第4話 理想郷を求めて

どこなら自分の理想的な生活ができるか考えていたとき、駅を発着する電車が目に入った。この駅は地上にあるが地下鉄の終点で、私鉄の小田急線に乗り入れしている。小田急線は下北沢や新宿など都会を走るが、ずっと乗っていたら東京都下の田園地帯も通る。


確か小学校の遠足でこの電車に乗って町田市に行ったとき、畑やリス園があってのどかな気分になったことがあった。あそこは駅前はにぎやかだが、少し歩くと落ち着いたところがたくさんある。


自分にとっては未知のこともたくさんあるが、なじみのない環境というのは心機一転にはうってつけの場所のはずだ。
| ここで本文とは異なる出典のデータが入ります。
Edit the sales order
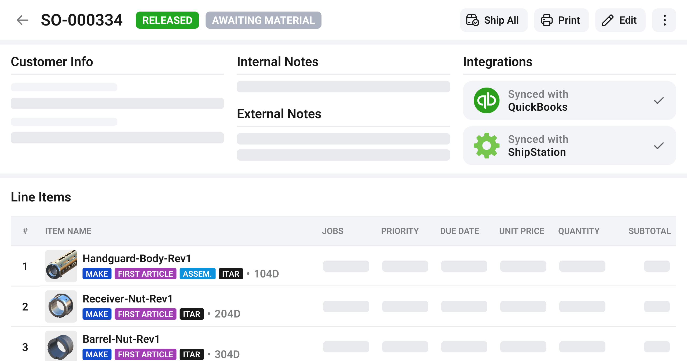click(x=620, y=20)
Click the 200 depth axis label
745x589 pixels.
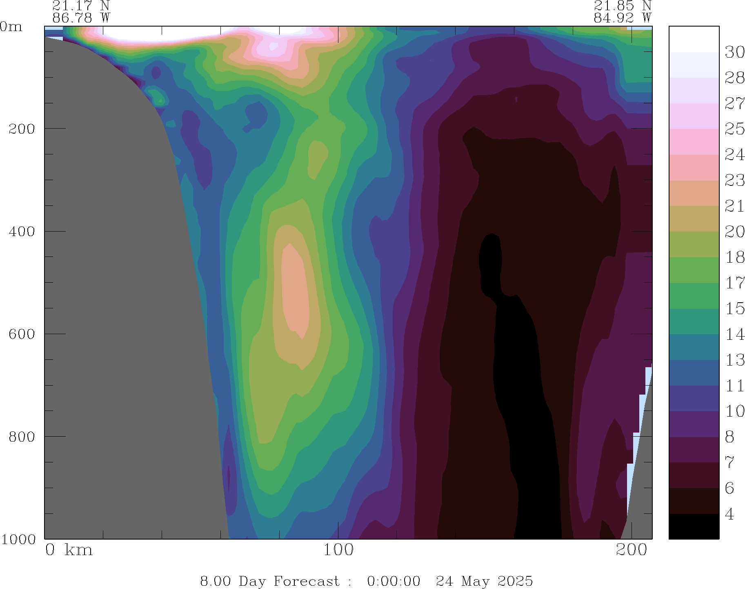22,129
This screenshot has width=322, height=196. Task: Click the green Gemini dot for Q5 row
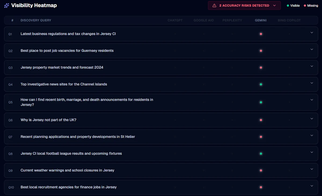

スマホで賃貸物件を見たら、駅から徒歩20分の物件なら今の貯金でも生活できそうだ。


動画サイトで町田市の街歩きやPVを見てみた。公園が多く、長い遊歩道があり花見や散歩を楽しむことができそうだ。穏やかでいい場所だなと思った。


占い機の預言書を取り出して、もう1度熟読した。


「方角は西」


町田市はここから西に位置している。どうなるかわからないが、町田市を見て、気に入ったらテレポートしてみようと思う。


先程、スーパーのゲームコーナーで感じたドキドキやワクワクといった感情がさらに強くなり、体中を駆け巡っているような気がしてきた。

 

こうなるとKはいてもたってもいられない。Kは飲みかけのジュースを飲み干し、勢いよく駅に向かった。